### THE TASK:
Write out the passage of the parenting blog excerpt below from "I did catch" up to and including "Forgive and Forget!", word for word.

### SELECTED EXTRACT:
I did catch my self nagging in a few other situations, and just being mindful of it made it easy to stop myself and seek a better solution.  All in all I would say this resolution was a success and another one that I hope to continue as we move on into the next month.  For March my parenting resolution will be Forgive and Forget!

Wednesday, February 27, 2013

Let me be honest...

Living in San Diego has some real bonuses!  The weather has to be the most notable one.  Coming from Colorado I really appreciate the year round mild, usually perfect, weather.  My kids do too, and they take full advantage of it.

We have a safe, private back yard at our home.  The children pass in and out freely and I feel comfortable with them playing out there unsupervised (yes, I said it!) - unsupervised!  They are now six and almost two, and together or even alone they really enjoy spending time in our back yard.  They have an empty garden box for digging in, sidewalk chalk, plants to water, flowers to cut and arrange, a broom for sweeping, bikes/trikes, and balls. There are also a variety of bugs, lizards, birds, bunnies, and plants for observing.  Most importantly though, they get fresh air and vitamin D.  When they start to get a little crazy inside I suggest they go out and play.  Being outside immediately has a calming affect on them both.  Sometimes my daughter just sits out there and reads a book, while the little guy makes mud cakes for her.  I often her them laughing while they are out there; I think they actually get along better when they are playing outside than in.

### MATERIAL SUPPLIED:
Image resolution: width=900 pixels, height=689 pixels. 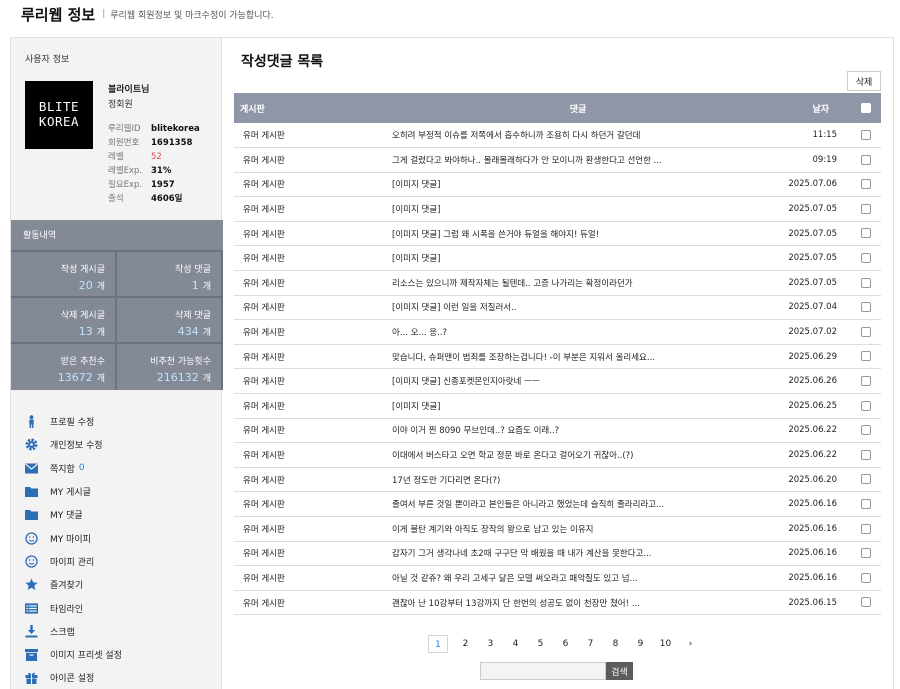 I want to click on activity-count: 216132, so click(x=178, y=378).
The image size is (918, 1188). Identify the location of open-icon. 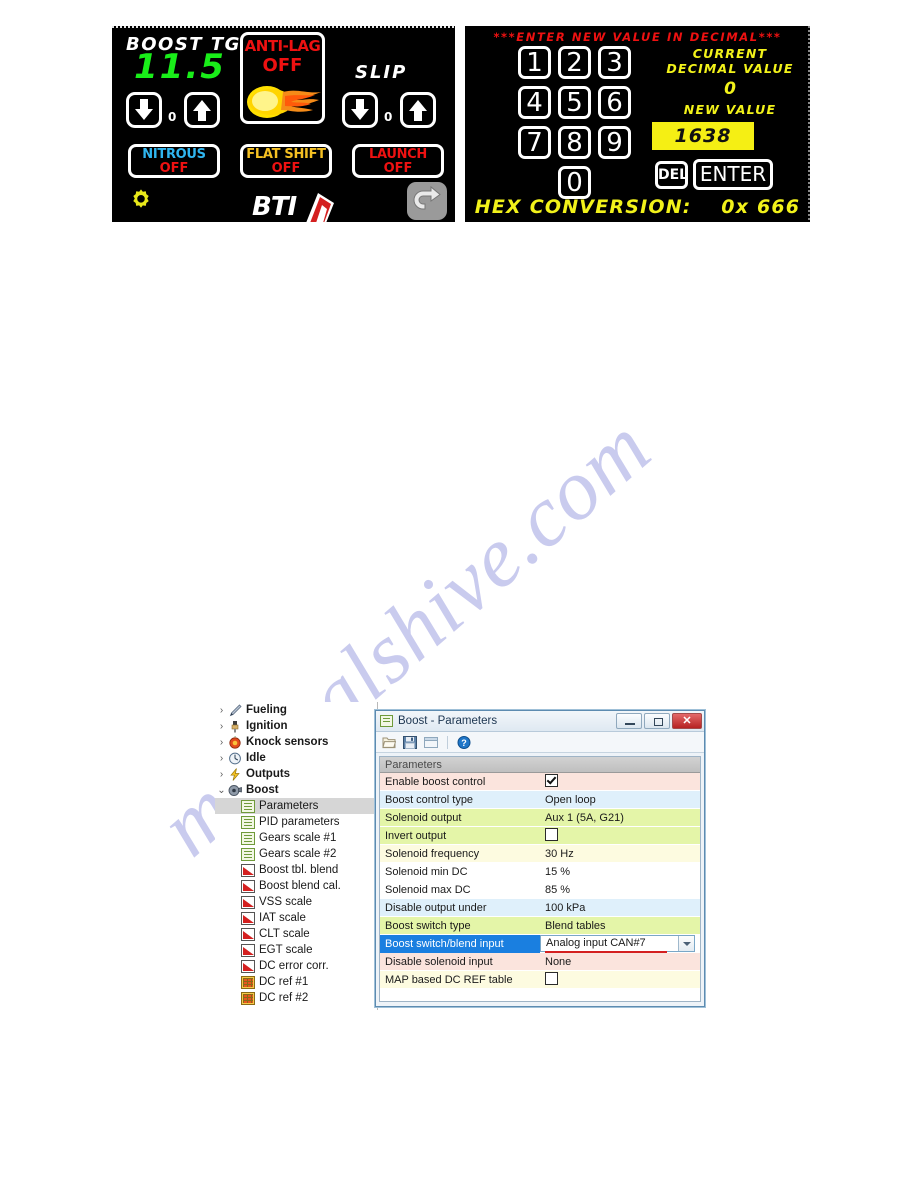
(390, 742).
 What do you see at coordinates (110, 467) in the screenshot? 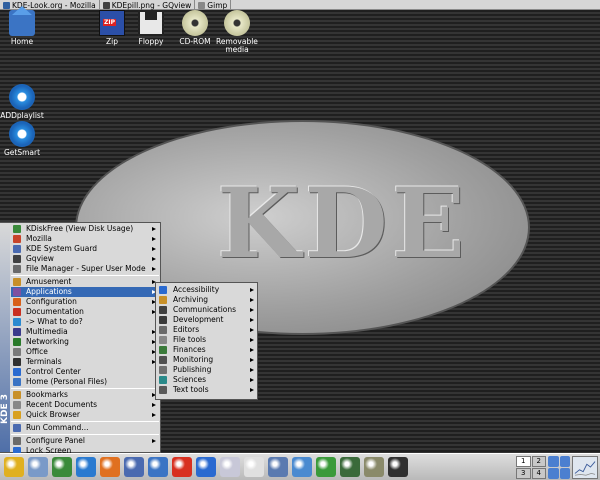
I see `konqueror-launcher-icon` at bounding box center [110, 467].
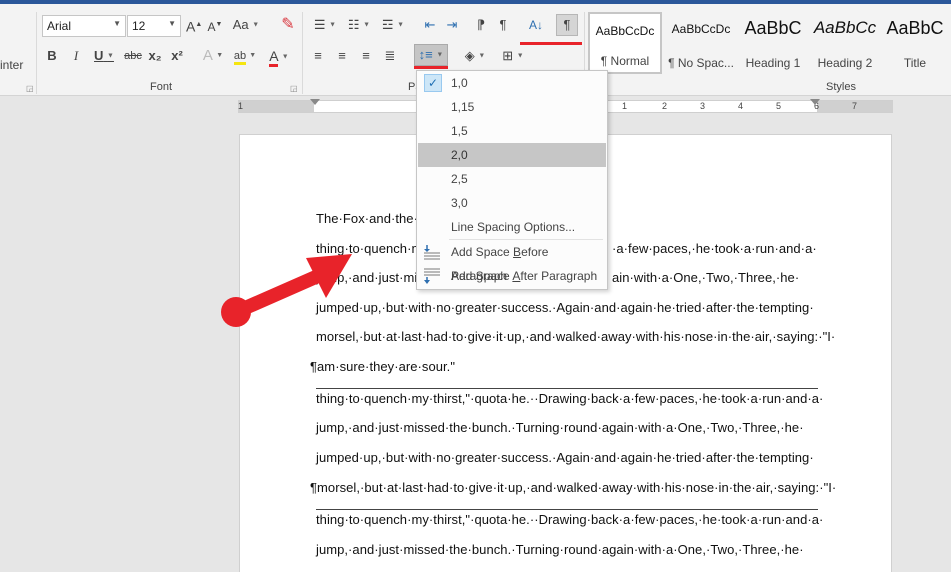 The image size is (951, 572). I want to click on add-space-before-item: Add Space Before Paragraph, so click(512, 262).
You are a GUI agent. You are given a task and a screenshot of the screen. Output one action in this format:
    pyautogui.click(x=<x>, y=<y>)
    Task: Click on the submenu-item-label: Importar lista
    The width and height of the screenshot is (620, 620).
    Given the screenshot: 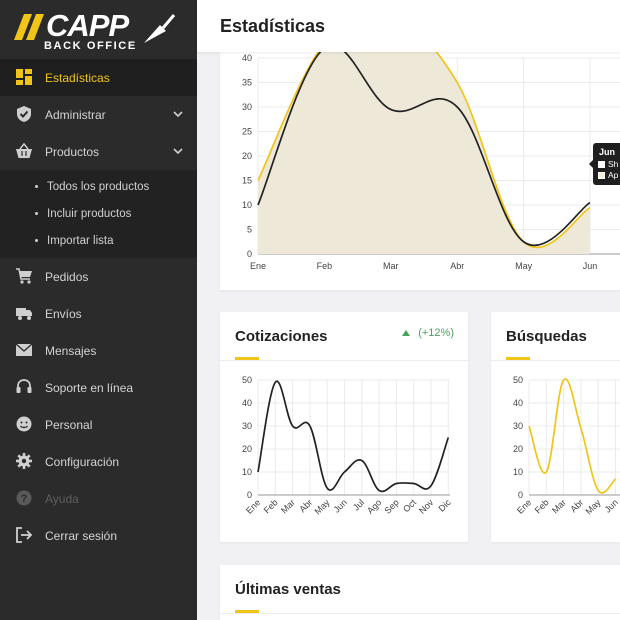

### SOLVED PROBLEM:
I did catch my self nagging in a few other situations, and just being mindful of it made it easy to stop myself and seek a better solution.  All in all I would say this resolution was a success and another one that I hope to continue as we move on into the next month.  For March my parenting resolution will be Forgive and Forget!